I can offer a couple of reasons as to why you are running into some of these problems. You've pretty much hit the nail on the head already but I'll try to explain it in a bit more detail.

Working with Stored Procedures is different than working with a table or view. With tables and views you can link them, add or remove them from the report with usually no problems. Stored Procedures are different in that they were not designed to be linked to or connected to. Crystal uses a SQL engine so just like using SSMS, you can't join a stored procedure to another table object.

Stored Procedures are executed which is why adding a stored procedure to an existing report takes so long. Crystal calls an execute when you try adding the procedure and you will get prompted for the parameters and the procedure will run before you it can be added into the report.

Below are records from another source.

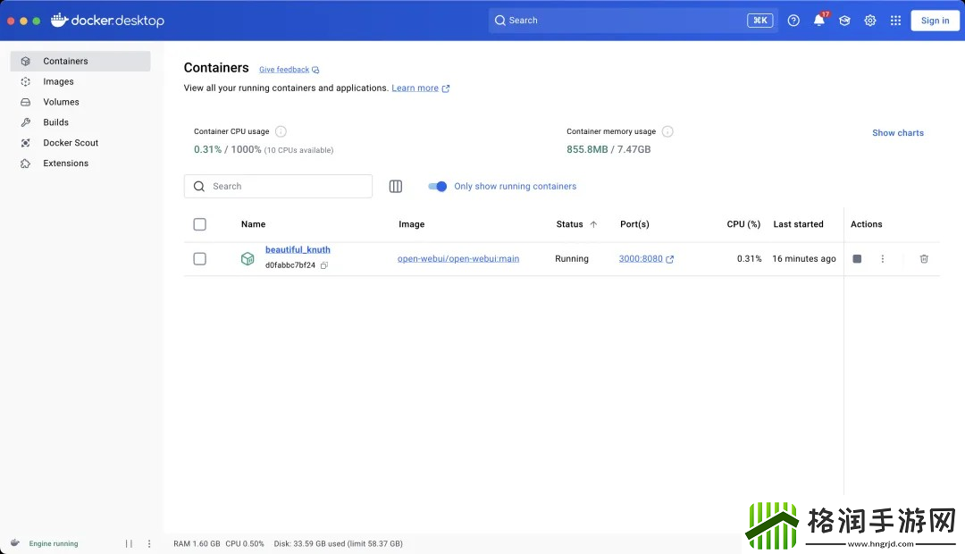The height and width of the screenshot is (554, 965).
Task: Go to Images in sidebar
Action: [x=58, y=81]
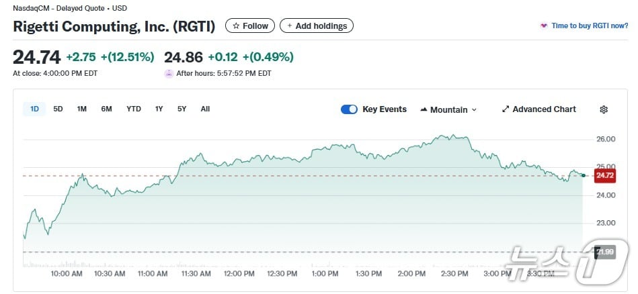638x294 pixels.
Task: Click the after hours moon icon
Action: click(x=169, y=74)
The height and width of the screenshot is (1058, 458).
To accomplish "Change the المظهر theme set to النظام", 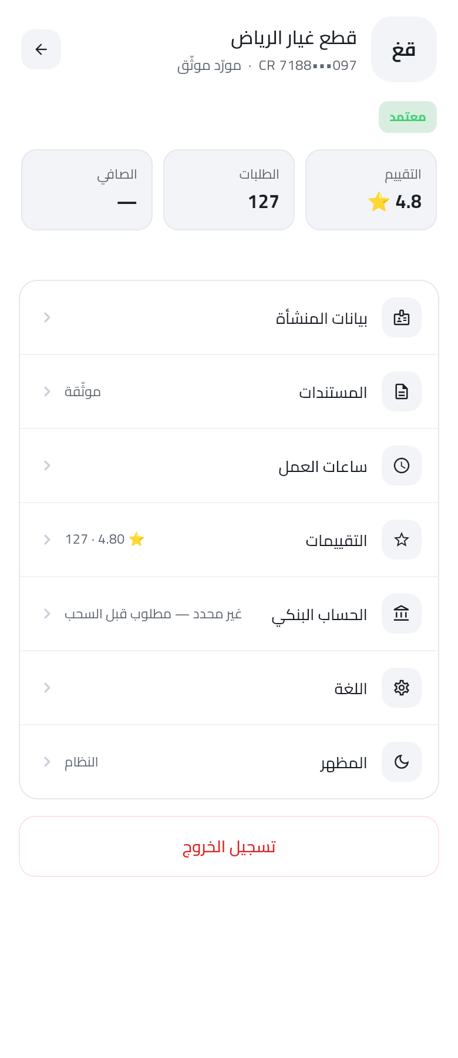I will coord(229,762).
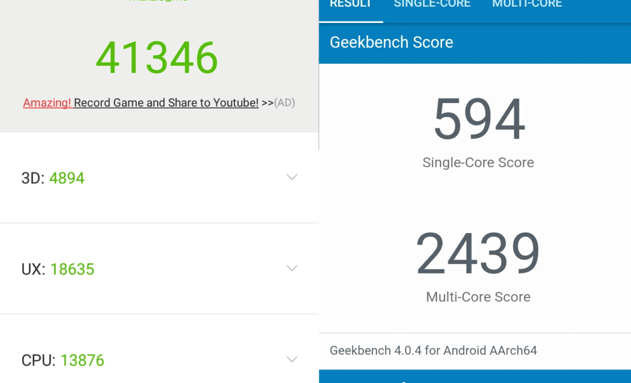Click the Geekbench Score header
Image resolution: width=631 pixels, height=383 pixels.
pos(392,42)
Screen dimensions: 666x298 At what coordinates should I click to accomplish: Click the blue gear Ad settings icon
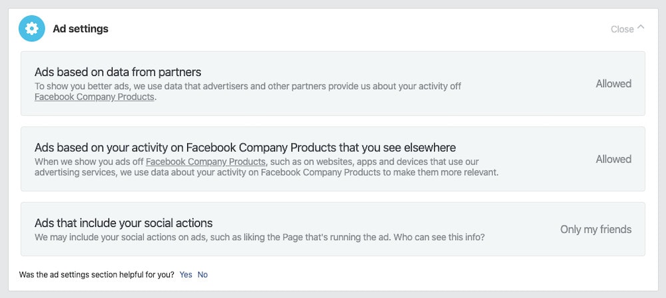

It does this for a couple of reasons, the two biggest are the get the result set so you can Browse the data and to get the result schema so Crystal knows what each field type is.

Instead of linking stored procedures, you should actually put the new stored procedure into a subreport and link the subreport to the main report. This way the subreport executes the new procedure and will not interfere with the main report or any of the other subreports. This is similar to having a Stored Procedure in SQL Server executing another Stored Procedure. The inner Procedure returns a result set, possibly into a temp table, lookup or parameters that your main procedure can use.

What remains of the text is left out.